==== 抜粋 ====
時代が変わる!(村長著書 ザ・智閥 連載21回目)

宇和島藩の提灯屋が黒船を造った!

日本が植民地にならなかった理由がもう一つあります。

当時、日本が世界に誇れるものがありました。それは高い教育レベルです。

特に数学においては世界一でした。欧米と比べても数学においては引けを取りませんでした。日本には和算というのがありました。

 

1853年に黒船が来て、その3年後には自力で黒船を造っています。

もちろん蒸気機関を積みました。そのタービンも自力で造っています。

四国の宇和島藩(愛媛県)は、わずか九万八千石の小さな地方の藩です。

しかも、黒船を造ったのは嘉蔵(かぞう)という提灯屋の職人でした。

 

参勤交代でお国もとの宇和島に帰る伊達宗城(だてむねなり)の行列が品川を通りかかったとき、丁度沖合いに黒船が停泊していました。それを見た宗城はお国許へ帰り、家老を呼びつけ“余も黒船が欲しい”とおっしゃったそうです。

 

黒船が欲しいといってもお金を出して買えるといった物でもなく、造る以外に方法はありません。造るにしても図面があるわけでなし、宗城から相談を受けた家老の桑折左衛門にしても、黒船を造るように命ぜられた下級武士たちも黒船を見たことはありません。誰に造らせるかということも大問題です。

 

しかし、そこはおおらかなものです。“異人が造ったものを宇和島の提灯屋(嘉蔵)が造れないはずはなかろう”と考えたのです。嘉蔵は貧乏でうだつの上がらない職人でしたが、手先が器用で提灯のほかにかんざし細工、うるし細工、彫刻、雛御殿の製作、雛人形の修理、五月幟(のぼり)の仕立て、鎧兜(よろいかぶと)の繕い、仏像修理に至るまで、何でもこなす器用さを持っていました。
====
| 作業の指示 1 |
宇和島藩の黒船の話から、「宇和島藩の提灯屋が黒船を造った!」で始まり「1853年に黒船が来て、その3年後には自力で黒船を造っています。」まで続く部分を、一字も変えずに書き写してください。
| 作業の指示 2 |
宇和島藩の黒船の話について、次の(a)〜(c)が合っているかを「はい」か「いいえ」で答え、それぞれ決め手になる本文の言葉をそのまま引いてください。
(a) 宇和島藩は九万八千石の小さな藩だった。
(b) 黒船を造るように言われた下級武士たちは、前に黒船を見たことがあった。
(c) 黒船が来てから3年後には、日本は自分たちの力で黒船を造っていた。
==== データ記録 ====
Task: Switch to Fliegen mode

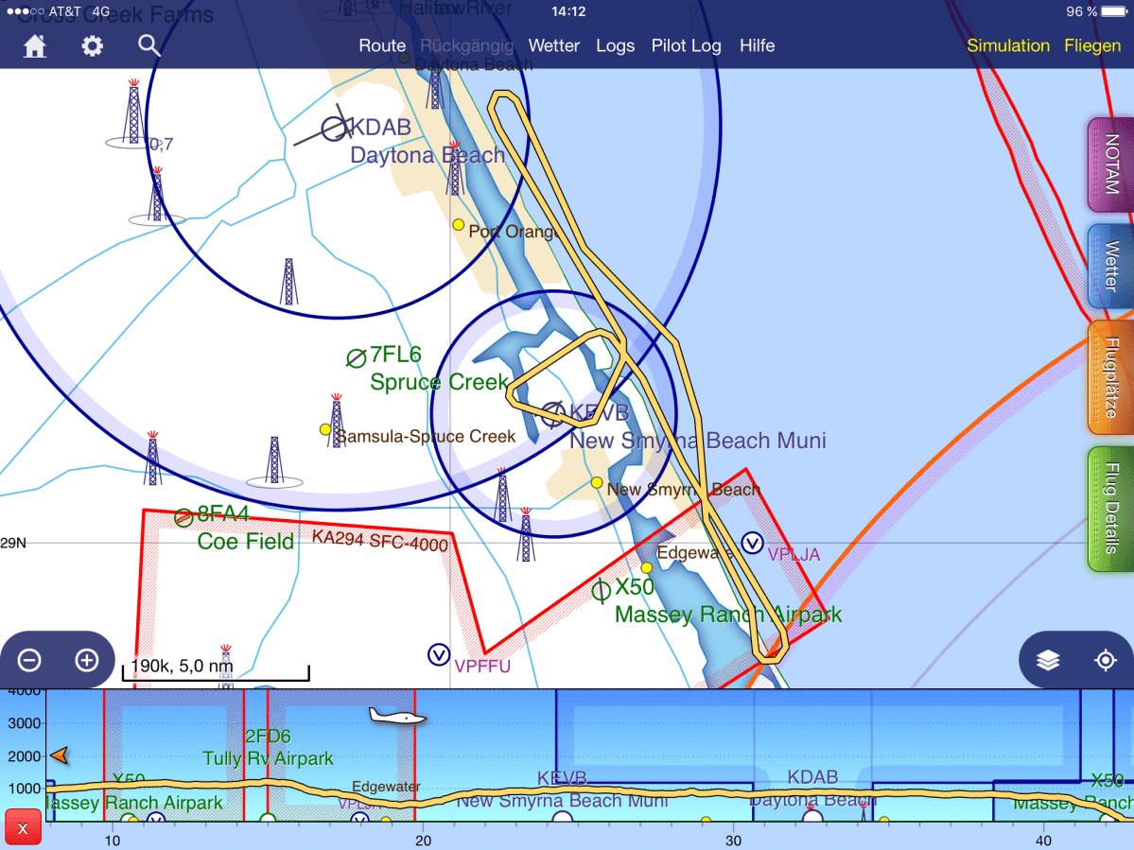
====
==== データ記録 ====
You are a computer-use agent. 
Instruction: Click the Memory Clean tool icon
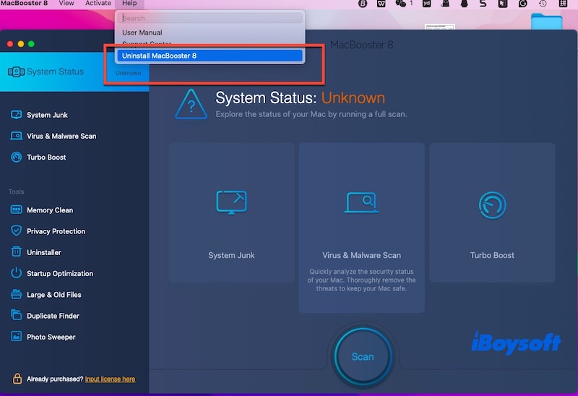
====
| 期待する答え 1 |
宇和島藩の提灯屋が黒船を造った!

日本が植民地にならなかった理由がもう一つあります。

当時、日本が世界に誇れるものがありました。それは高い教育レベルです。

特に数学においては世界一でした。欧米と比べても数学においては引けを取りませんでした。日本には和算というのがありました。

 

1853年に黒船が来て、その3年後には自力で黒船を造っています。

| 期待する答え 2 |
(a) はい。「四国の宇和島藩(愛媛県)は、わずか九万八千石の小さな地方の藩です。」
(b) いいえ。「黒船を造るように命ぜられた下級武士たちも黒船を見たことはありません。」
(c) はい。「1853年に黒船が来て、その3年後には自力で黒船を造っています。」